Партизаны по-разному строили свой быт. Некоторые лагеря напоминали цыганские таборы. Среди окоренных восково-желтых елей темнели разбросанные шалаши. Другие же лагеря выглядели, наоборот, подчеркнуто строго. Встречались даже такие, где тропинки к штабной землянке были посыпаны песком и под сторожевым грибком неподвижно стоял часовой, встречавший командиров торжественным ефрейторским приветствием.
А Минск - мученик и герой, куда я опять попал в начале сорок третьего и где нелегально пробыл десять дней!
Гетто в Минске создали в первые недели оккупации. Уже на Октябрьские праздники в сорок первом гитлеровцы провели "сокращение территории" гетто, и свежие рвы в Тучинке были засыпаны землей. В скверах, на площадях - виселицы, концентрационные лагеря в Дроздах и на Широкой улице, заполненные до отказа тюрьмы… и героическое подполье!

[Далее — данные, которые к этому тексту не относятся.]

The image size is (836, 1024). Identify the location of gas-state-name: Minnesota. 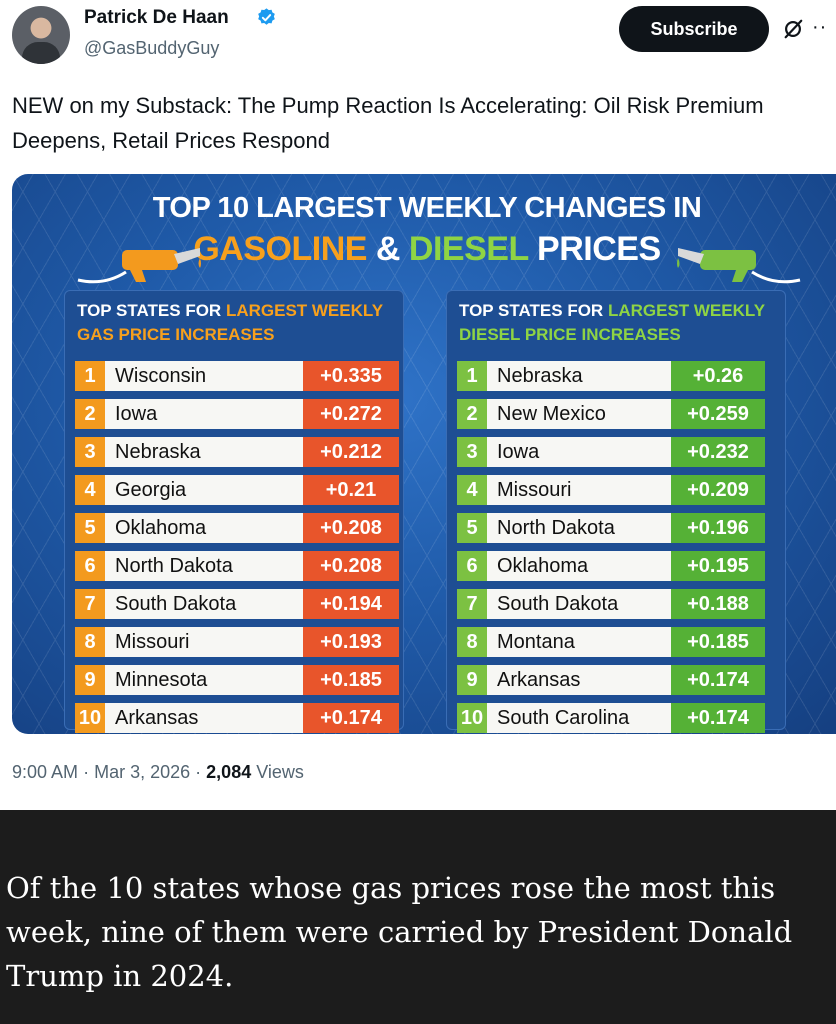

Так я увидел восставшую Белоруссию и нерушимое единство народа в борьбе. И чем больше отдаляешься во времени от этих событий, тем бесспорнее становится истина: Белоруссия времен Великой Отечественной войны являлась краем классического партизанского движения, а Минск - достойной его столицей.
Правда, было и иное.
Видел я и это.
Между развалинами, у колючей ограды гетто, однажды разыгралась драма. Заключенные подкупили охранников-полицейеких, и те сквозь пальцы смотрели, как близ ограды иногда шла торговля. И вот однажды вдруг послышались выстрелы.
Мимо дома, где я находился, пробежала старуха - растрепанная, злая. Она держала перед собой чугунок, из которого шел пар и через край выплескивался борщ.
Когда стрельба утихла, на колючей проволоке остался висеть человек да около самых развалин темнела еще одна фигура. Опять кровь! Такое для Минска не было новостью.